Let $R$ be a commutative Noetherian ring, $\mathfrak{a}$ an ideal of $R, M$ and N be two finitely generated $R$-modules. Let $t$ be a positive integer. We prove that if $R$ is local with maximal ideal $\mathfrak{m}$ and $M \otimes_R N$ is of finite length then $H^t_{\mathfrak{m}}(M,N)$ is of finite length for all $t \geq 0$ and
$$l_R(H^t_{\mathfrak{m}}(M,N))\leq \sum\limits_{i=0}^tl_R(\mathrm{Ext}_R^i(M,H^{t-i}_{\mathfrak{m}}(N))).$$

This yields $l_R(H^t_{\mathfrak{m}}(M,N))=l_R(\mathrm{Ext}^t_R(M,N))$.

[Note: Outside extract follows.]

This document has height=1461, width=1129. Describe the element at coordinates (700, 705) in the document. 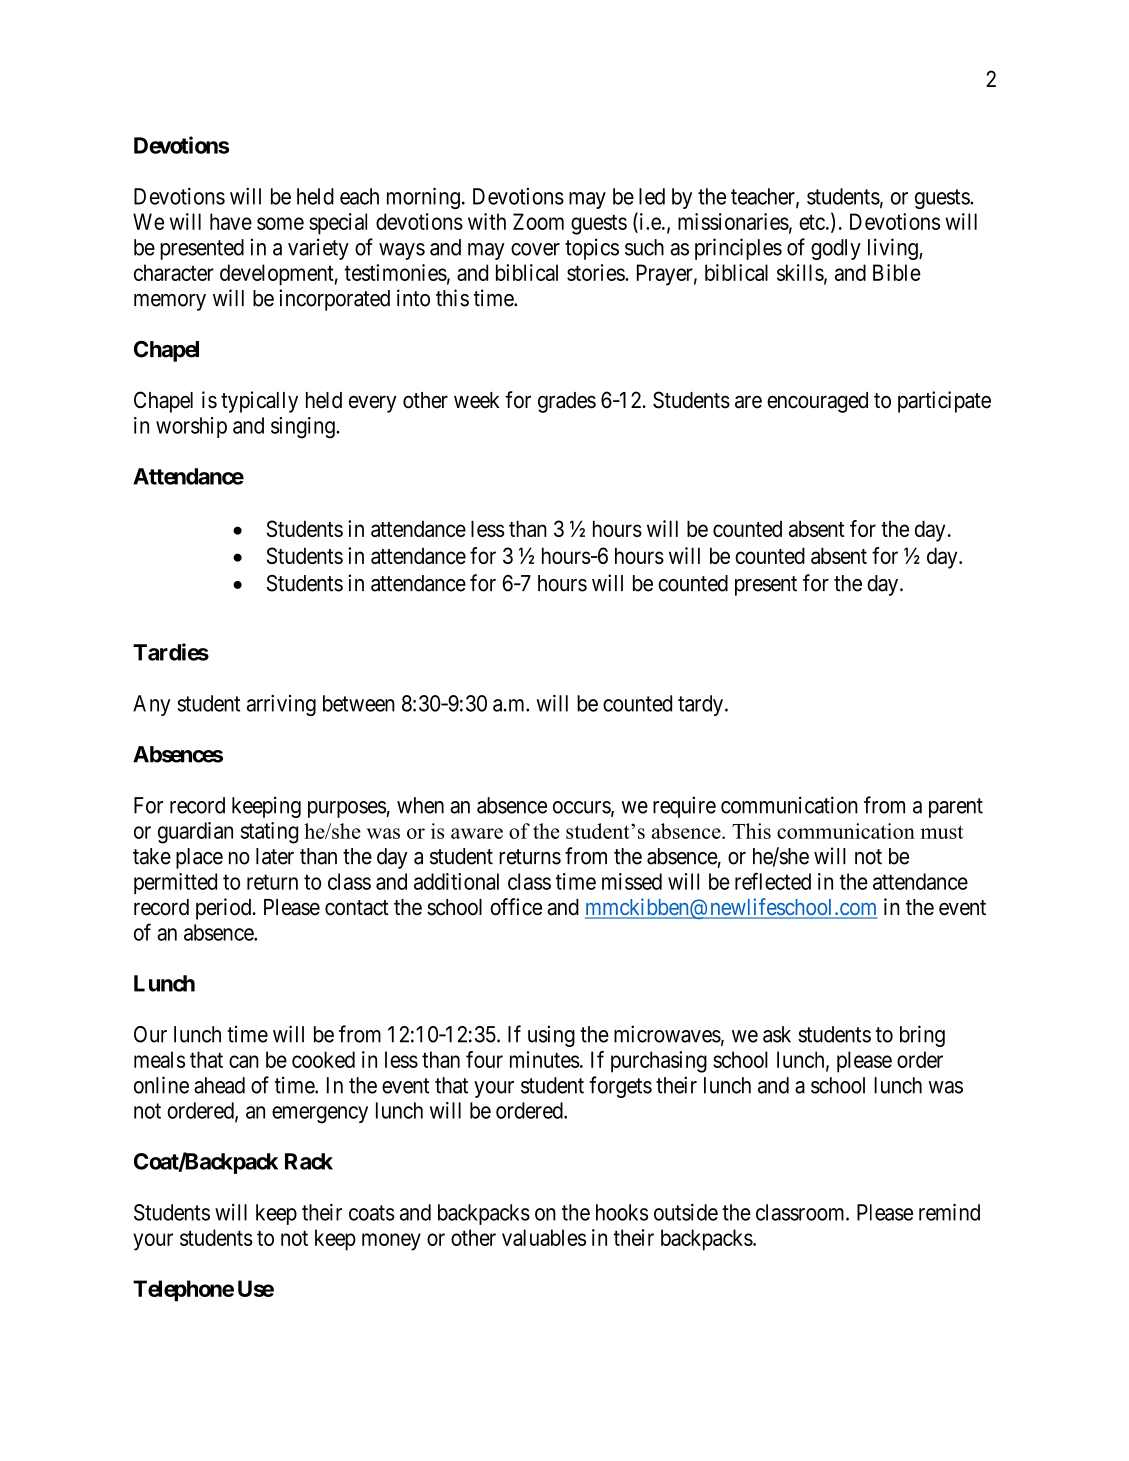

Additionally, we show that $\mathrm{Ext}^i_R(R/\mathfrak{a},N)$ is Artinian for all $i \leq t$ if and only if $H^i_{\mathfrak{a}}(M,N)$ is Artinian for all $i \leq t$. Moreover, we show that whenever $\dim(R/\mathfrak{a}) = 0$ then $H^t_{\mathfrak{a}}(M,N)$ is Artinian for all $t \geq 0$.